Hace 300 millones de años, un insecto volador se posó sobre una superficie embarrada y dejó impresa toda la huella de su cuerpo. Transcurrido todo este tiempo, aquel pedazo de lodo es hoy parte de un solar frente a un pequeño centro comercial de North Attleboro, en Massachusetts (Estados Unidos).
Richard Knecht y Jake Benner, dos investigadores de la Universidad de Tufts, también en Massachusetts, acababan de leer una tesis escrita en 1929 en la que se describía una cantera muy poco conocida y que se encontraba en ese mismo lugar.
La cercanía de la zona les animó a inspeccionarla, cincel y martillo en mano. Y, efectivamente, encontraron un yacimiento fosilífero del que extrajeron, poco después de comenzaron a buscar, aquellas huellas. Era la impresión más antigua de cuerpo completo de un insecto volador.
La antigüedad de este icnofósil, datado en el periodo Carbonífero, hace que sea una rareza, pues no es común hallar huellas tan antiguas, según los paleontólogos.
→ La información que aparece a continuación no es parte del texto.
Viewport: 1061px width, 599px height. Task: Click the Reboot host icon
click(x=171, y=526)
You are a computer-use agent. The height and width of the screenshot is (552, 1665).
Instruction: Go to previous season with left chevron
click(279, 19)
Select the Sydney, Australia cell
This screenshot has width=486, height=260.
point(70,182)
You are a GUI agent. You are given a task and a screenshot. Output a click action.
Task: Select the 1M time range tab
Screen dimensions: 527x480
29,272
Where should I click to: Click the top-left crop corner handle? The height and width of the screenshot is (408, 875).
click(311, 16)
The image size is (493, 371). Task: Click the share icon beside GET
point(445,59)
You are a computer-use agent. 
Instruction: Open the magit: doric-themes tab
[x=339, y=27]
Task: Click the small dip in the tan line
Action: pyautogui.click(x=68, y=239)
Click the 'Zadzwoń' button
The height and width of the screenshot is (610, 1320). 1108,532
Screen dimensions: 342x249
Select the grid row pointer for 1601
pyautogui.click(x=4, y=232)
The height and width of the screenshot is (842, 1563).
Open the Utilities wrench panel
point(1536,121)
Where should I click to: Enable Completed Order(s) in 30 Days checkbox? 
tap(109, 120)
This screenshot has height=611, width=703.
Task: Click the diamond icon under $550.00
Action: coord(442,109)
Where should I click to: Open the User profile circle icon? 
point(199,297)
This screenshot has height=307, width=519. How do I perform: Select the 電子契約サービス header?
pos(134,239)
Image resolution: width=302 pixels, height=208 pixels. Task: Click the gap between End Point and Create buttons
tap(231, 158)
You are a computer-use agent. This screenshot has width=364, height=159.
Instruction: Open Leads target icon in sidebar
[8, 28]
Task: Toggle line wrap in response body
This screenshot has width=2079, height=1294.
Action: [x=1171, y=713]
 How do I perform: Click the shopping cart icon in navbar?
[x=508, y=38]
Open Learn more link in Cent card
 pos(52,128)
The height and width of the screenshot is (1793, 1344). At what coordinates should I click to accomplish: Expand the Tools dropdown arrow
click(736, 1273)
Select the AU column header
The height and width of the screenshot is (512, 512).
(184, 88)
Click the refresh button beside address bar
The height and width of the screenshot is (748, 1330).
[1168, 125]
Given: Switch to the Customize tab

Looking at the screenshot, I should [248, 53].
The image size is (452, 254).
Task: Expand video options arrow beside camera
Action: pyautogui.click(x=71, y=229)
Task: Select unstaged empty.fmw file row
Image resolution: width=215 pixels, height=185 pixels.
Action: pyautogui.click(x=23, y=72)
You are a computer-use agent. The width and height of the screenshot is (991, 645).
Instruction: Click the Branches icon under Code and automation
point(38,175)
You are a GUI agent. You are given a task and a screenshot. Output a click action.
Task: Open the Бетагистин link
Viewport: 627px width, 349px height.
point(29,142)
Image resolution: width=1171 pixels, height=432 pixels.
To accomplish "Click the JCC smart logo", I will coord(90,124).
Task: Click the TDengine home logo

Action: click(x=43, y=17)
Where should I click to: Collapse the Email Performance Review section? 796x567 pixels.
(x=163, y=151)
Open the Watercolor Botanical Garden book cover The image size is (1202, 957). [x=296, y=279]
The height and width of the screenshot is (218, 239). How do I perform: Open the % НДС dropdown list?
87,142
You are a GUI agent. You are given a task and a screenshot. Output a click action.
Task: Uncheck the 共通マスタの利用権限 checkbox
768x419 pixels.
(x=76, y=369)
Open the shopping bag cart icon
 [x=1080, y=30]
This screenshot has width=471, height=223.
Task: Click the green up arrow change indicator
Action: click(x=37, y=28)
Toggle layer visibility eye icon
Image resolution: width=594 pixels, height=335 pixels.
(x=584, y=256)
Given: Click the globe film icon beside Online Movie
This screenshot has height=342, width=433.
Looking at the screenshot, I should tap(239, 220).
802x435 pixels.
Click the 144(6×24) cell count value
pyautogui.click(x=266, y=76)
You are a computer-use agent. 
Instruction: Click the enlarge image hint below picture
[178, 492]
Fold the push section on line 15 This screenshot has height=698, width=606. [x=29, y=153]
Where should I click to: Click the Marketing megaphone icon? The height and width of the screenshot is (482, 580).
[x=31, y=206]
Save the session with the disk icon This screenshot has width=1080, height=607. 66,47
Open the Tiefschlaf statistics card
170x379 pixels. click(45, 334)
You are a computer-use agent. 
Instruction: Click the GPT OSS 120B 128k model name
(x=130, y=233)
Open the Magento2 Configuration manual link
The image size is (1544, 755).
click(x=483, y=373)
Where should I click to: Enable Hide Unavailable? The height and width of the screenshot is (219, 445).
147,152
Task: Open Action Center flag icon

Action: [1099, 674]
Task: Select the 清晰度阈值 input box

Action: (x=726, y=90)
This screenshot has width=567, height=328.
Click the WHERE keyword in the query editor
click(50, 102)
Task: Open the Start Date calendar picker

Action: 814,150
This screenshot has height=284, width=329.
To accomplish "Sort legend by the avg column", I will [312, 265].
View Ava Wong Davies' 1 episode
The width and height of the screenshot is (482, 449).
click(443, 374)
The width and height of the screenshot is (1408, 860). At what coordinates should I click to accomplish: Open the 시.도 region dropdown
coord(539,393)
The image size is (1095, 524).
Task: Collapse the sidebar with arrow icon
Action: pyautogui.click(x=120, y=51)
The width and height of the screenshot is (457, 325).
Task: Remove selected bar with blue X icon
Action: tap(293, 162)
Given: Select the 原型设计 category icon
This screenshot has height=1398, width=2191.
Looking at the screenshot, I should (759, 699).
Lo habitual es hallar, como única evidencia, las alas de los insectos, pues para que un animal se fosilice es preciso que se dén unas ciscunstancias muy concretas que favorecen, por lo general, a las especies de cuerpo duro -con conchas, por ejemplo- o a las que han sido abruptamente enterradas en fluidos viscosos como el barro.